===== Exercise input =====
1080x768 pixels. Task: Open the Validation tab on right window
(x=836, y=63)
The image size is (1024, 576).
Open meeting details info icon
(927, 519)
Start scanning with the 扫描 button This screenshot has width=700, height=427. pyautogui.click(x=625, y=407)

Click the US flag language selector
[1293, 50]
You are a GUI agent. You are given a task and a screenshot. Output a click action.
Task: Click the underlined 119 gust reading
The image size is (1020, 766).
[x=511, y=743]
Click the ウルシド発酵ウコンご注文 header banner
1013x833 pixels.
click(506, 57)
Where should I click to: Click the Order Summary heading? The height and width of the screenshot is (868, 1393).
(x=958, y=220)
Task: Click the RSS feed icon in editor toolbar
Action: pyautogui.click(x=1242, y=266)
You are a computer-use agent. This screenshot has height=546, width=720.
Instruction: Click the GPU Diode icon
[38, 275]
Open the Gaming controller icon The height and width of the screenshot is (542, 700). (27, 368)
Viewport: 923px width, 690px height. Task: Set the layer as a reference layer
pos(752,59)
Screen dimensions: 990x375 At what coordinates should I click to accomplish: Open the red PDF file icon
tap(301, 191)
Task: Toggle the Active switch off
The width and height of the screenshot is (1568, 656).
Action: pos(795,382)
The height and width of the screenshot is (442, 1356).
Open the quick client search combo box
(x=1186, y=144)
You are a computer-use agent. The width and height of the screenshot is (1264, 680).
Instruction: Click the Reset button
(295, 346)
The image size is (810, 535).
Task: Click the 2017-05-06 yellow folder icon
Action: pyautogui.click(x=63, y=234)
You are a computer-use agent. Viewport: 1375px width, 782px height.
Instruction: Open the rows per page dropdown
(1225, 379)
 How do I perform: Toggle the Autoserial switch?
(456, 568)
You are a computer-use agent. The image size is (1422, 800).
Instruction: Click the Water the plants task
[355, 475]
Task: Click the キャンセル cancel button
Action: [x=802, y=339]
=====
Required work
Print the full listing again, word for word.

Response to this task
1080x768 pixels. Task: Open the Validation tab on right window
(x=836, y=63)
The image size is (1024, 576).
Open meeting details info icon
(927, 519)
Start scanning with the 扫描 button This screenshot has width=700, height=427. pyautogui.click(x=625, y=407)

Click the US flag language selector
[1293, 50]
You are a GUI agent. You are given a task and a screenshot. Output a click action.
Task: Click the underlined 119 gust reading
The image size is (1020, 766).
[x=511, y=743]
Click the ウルシド発酵ウコンご注文 header banner
1013x833 pixels.
click(506, 57)
Where should I click to: Click the Order Summary heading? The height and width of the screenshot is (868, 1393).
(x=958, y=220)
Task: Click the RSS feed icon in editor toolbar
Action: pyautogui.click(x=1242, y=266)
You are a computer-use agent. This screenshot has height=546, width=720.
Instruction: Click the GPU Diode icon
[38, 275]
Open the Gaming controller icon The height and width of the screenshot is (542, 700). (27, 368)
Viewport: 923px width, 690px height. Task: Set the layer as a reference layer
pos(752,59)
Screen dimensions: 990x375 At what coordinates should I click to accomplish: Open the red PDF file icon
tap(301, 191)
Task: Toggle the Active switch off
The width and height of the screenshot is (1568, 656).
Action: pos(795,382)
The height and width of the screenshot is (442, 1356).
Open the quick client search combo box
(x=1186, y=144)
You are a computer-use agent. The width and height of the screenshot is (1264, 680).
Instruction: Click the Reset button
(295, 346)
The image size is (810, 535).
Task: Click the 2017-05-06 yellow folder icon
Action: pyautogui.click(x=63, y=234)
You are a computer-use agent. Viewport: 1375px width, 782px height.
Instruction: Open the rows per page dropdown
(1225, 379)
 How do I perform: Toggle the Autoserial switch?
(456, 568)
You are a computer-use agent. The image size is (1422, 800).
Instruction: Click the Water the plants task
[355, 475]
Task: Click the キャンセル cancel button
Action: [x=802, y=339]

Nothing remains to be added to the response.